▶ **Exercise instructions**:
Will you copy out the data below word for word, leaving out the pictures?

— Start of Material provided —

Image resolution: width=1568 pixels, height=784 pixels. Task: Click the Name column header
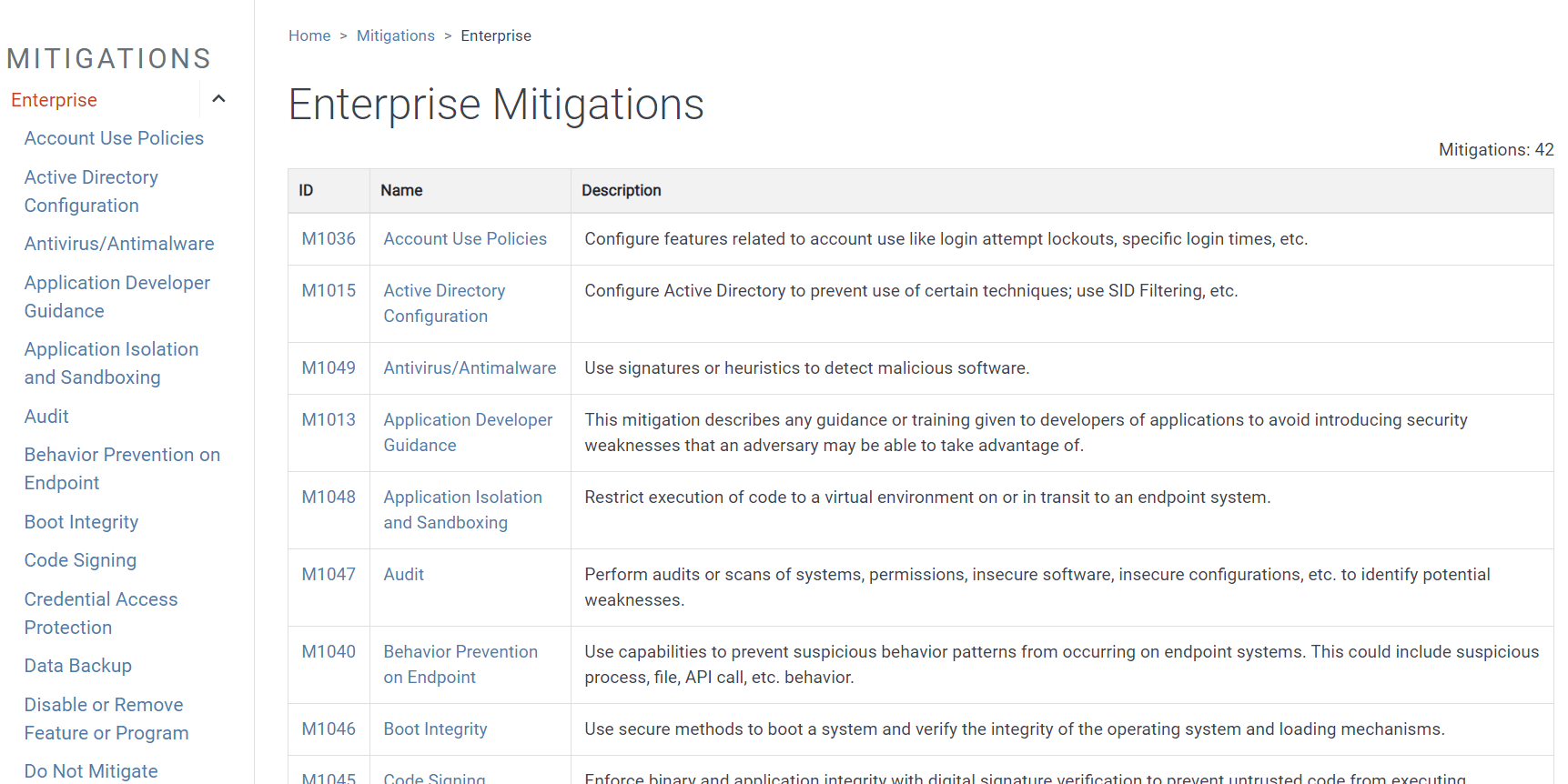coord(401,190)
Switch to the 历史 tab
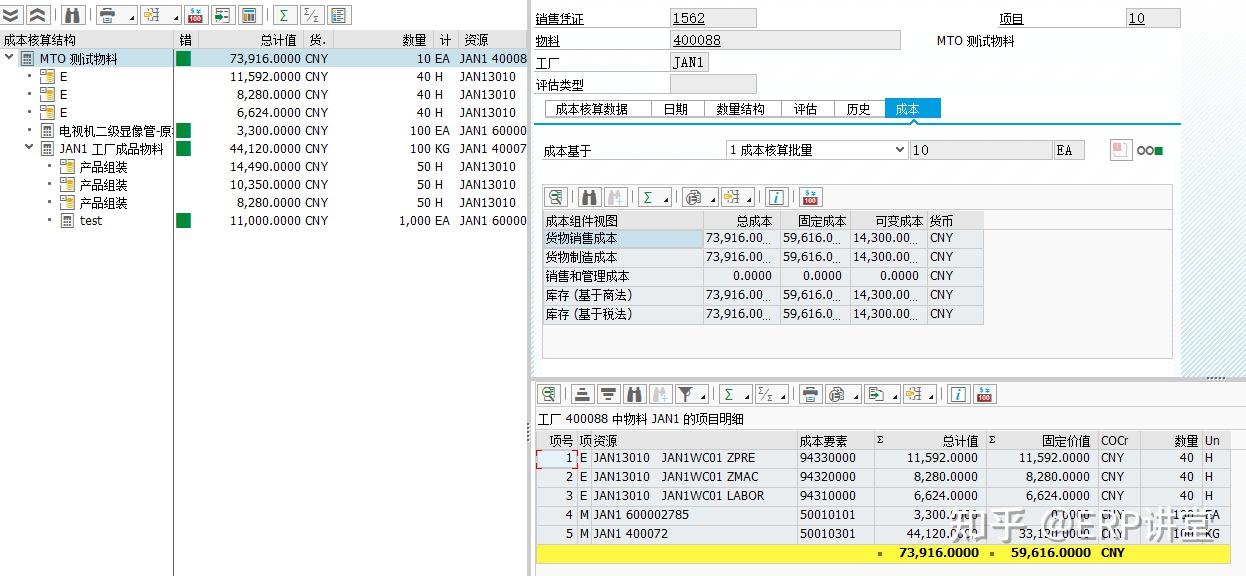The width and height of the screenshot is (1246, 576). click(x=858, y=108)
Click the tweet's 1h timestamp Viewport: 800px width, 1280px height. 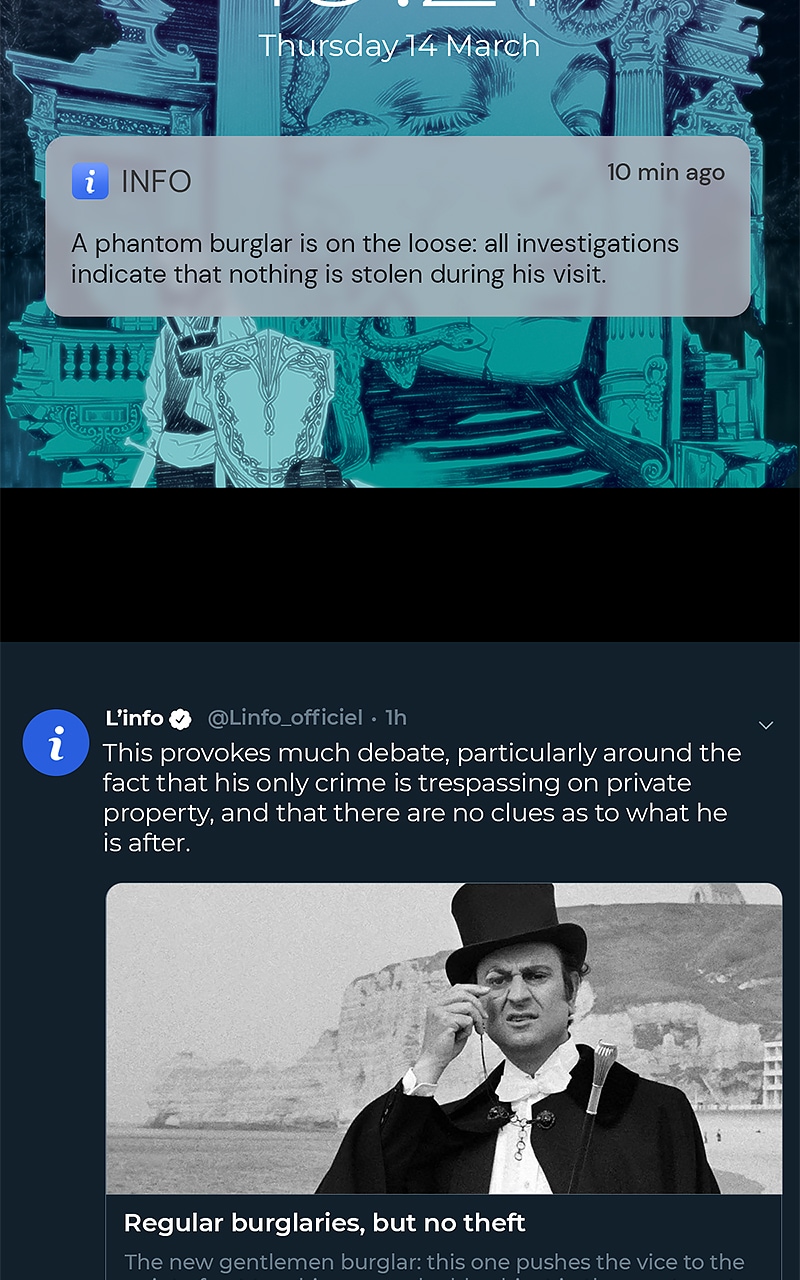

— End of Material provided —

▶ **Response for this exercise**:
Image resolution: width=1568 pixels, height=784 pixels. Task: Click the Name column header
coord(401,190)
Switch to the 历史 tab
The width and height of the screenshot is (1246, 576). click(x=858, y=108)
Click the tweet's 1h timestamp Viewport: 800px width, 1280px height. 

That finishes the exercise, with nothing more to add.